À quelque 500 kilomètres à l’ouest de Winnipeg se trouve la très belle vallée de la Qu’Appelle. La rivière du même nom y serpente doucement et forme sur son parcours huit lacs charmants entourés de collines verdoyantes. Dès 1868, les missionnaires oblats sont venus résider à l’endroit connu aujourd’hui sous le nom de Lebret. Par la suite, ils y ont établi une paroisse, une école industrielle et un scolasticat. Le nom lui-même de cette vallée nous intrigue : Qu’Appelle! Quelle est donc son origine ? Pour le savoir, lisez sa légende triste et sentimentale que la poétesse anglaise, Pauline Johnson, a écrite à la fin du siècle dernier. En voici une traduction libre et abrégée due à la plume du père Aurèle Chalifoux, o.m.i.

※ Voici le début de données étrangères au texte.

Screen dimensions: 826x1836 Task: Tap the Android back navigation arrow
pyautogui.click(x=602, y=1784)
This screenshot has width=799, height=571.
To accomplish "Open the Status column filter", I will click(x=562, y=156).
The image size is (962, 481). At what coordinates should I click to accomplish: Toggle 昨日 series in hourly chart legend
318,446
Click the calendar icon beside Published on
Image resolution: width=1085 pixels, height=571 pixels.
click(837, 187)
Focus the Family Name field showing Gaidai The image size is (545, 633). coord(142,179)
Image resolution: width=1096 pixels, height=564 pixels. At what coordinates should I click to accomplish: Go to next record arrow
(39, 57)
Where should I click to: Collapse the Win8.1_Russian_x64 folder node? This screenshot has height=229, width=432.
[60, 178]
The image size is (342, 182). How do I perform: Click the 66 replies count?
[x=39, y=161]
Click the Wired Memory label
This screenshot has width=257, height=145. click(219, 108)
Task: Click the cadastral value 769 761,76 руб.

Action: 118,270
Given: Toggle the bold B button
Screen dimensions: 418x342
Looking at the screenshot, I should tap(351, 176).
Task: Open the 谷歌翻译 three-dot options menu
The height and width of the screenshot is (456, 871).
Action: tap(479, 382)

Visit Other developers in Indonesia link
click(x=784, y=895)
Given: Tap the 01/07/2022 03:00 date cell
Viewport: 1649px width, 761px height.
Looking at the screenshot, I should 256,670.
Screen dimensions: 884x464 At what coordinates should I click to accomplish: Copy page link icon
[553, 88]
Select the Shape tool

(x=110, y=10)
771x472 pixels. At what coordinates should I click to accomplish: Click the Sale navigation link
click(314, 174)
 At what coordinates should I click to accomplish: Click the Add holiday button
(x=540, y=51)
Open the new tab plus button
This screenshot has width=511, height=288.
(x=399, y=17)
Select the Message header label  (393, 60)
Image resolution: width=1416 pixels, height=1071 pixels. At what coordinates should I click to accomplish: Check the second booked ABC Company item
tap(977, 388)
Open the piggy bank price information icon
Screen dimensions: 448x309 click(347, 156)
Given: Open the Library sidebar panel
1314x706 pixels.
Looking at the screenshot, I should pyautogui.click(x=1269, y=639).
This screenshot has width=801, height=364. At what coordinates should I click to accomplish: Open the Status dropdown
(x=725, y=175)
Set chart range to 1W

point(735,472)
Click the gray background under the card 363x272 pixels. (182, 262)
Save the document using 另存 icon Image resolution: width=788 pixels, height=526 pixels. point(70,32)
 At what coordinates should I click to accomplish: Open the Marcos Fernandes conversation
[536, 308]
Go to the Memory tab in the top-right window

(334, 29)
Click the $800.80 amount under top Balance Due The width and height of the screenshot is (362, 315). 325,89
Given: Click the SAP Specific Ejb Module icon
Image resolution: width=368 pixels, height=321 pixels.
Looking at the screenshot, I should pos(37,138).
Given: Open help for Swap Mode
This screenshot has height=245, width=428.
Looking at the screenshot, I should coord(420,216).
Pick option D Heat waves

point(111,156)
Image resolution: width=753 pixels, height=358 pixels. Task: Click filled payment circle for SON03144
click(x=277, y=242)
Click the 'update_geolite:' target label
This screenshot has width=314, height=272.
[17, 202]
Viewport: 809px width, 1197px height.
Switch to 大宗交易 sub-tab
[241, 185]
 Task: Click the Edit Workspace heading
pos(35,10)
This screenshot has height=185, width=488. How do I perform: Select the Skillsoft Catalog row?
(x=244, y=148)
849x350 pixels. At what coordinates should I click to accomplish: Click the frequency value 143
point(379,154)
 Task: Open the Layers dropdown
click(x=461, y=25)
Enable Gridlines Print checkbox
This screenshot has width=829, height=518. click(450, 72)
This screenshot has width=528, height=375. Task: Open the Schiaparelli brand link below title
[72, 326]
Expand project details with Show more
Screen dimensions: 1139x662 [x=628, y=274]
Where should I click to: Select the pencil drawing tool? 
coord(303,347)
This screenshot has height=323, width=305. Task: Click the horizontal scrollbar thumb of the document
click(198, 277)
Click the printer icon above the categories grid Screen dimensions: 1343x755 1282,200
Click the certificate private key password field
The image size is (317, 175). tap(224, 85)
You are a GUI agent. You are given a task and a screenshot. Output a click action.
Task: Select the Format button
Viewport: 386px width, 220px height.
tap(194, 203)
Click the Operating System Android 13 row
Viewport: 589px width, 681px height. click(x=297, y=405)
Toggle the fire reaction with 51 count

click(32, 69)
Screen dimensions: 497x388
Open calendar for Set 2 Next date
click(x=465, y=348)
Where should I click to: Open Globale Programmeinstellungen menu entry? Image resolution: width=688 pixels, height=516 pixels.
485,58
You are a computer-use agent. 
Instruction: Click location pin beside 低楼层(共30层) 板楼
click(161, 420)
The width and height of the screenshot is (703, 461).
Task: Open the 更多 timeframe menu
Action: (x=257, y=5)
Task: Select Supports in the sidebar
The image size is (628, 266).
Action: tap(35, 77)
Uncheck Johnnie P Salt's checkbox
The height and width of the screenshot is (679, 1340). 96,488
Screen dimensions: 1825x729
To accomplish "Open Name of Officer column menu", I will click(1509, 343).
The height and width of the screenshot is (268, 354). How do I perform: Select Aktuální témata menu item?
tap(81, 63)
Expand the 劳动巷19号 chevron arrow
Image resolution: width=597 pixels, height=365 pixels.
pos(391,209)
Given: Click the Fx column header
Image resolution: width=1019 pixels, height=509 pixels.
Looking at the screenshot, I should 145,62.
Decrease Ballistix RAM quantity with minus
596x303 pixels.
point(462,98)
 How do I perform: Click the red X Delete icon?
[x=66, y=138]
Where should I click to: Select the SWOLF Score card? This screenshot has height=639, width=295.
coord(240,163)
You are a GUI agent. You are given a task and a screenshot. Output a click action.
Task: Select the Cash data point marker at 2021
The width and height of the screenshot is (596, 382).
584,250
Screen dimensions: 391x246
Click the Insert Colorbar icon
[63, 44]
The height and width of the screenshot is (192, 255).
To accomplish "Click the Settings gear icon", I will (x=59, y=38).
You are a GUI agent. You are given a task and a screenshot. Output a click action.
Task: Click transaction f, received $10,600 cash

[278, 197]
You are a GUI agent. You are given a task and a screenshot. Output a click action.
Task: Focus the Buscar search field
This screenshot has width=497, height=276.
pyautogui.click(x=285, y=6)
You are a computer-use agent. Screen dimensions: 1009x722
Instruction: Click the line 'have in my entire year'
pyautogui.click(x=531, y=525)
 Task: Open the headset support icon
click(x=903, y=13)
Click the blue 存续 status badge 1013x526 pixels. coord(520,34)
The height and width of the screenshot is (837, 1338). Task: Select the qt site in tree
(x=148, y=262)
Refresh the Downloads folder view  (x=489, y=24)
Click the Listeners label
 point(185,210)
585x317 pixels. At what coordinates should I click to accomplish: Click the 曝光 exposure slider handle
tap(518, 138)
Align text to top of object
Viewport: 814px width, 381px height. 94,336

« Moi aussi, insista le vieil Amérindien, je l’aimais autant que ma propre vie. J’avais remarqué qu’elle devenait une admirable jeune femme ; je ne désirais qu’elle comme épouse. Et c’est moi aussi qui ai réellement entendu la voix mystérieuse, cette voix dont l’étrange histoire inspira les voyageurs blancs lorsqu’ils donnèrent le nom de Qu’Appelle à cette magnifique vallée.

Un jour, elle m’avait soufflé à l’oreille : « Quand sourira l’été des Amérindiens, reviens vers les lacs. Je serai la première à entendre la musique de ton aviron ; je serai la première à t’adresser des mots de tendre bienvenue. Et lorsque tu retourneras à ta terre d’origine, je te suivrai, fière d’être ta femme pour toujours. »

Pas une feuille n’était encore tombée quand, impatient, je partis à la conquête de cette reine des femmes du Nord. Je voyageai sans arrêt jusqu’à la tête des lacs pour y lancer immédiatement mon canot. Je ne sentais pas le besoin de dormir ni de manger; mon cœur et mon aviron n’avaient qu’un seul et même rythme. Et pourtant, les jours passaient trop lentement à mon gré, jusqu’à ce que je puisse me dire: « Encore une seule autre journée et je serai avec ma reine. »

Ralentissant alors un tout petit peu pour rêver à mon bonheur si proche, voici que j’entendis une voix qui appelait tendrement mon nom. « Qui est-ce qui m’appelle ainsi ? » demandai-je tout haut. Pas de réponse. Je m’immobilisai complètement afin de mieux écouter. Alors, dans la mélancolie du vent de la nuit, une seconde fois j’entendis distinctement la voix étrange. Une voix de femme qui cherchait avidement l’âme de son âme, aurait-on dit, pour lui fredonner amoureusement une chanson jamais encore chantée.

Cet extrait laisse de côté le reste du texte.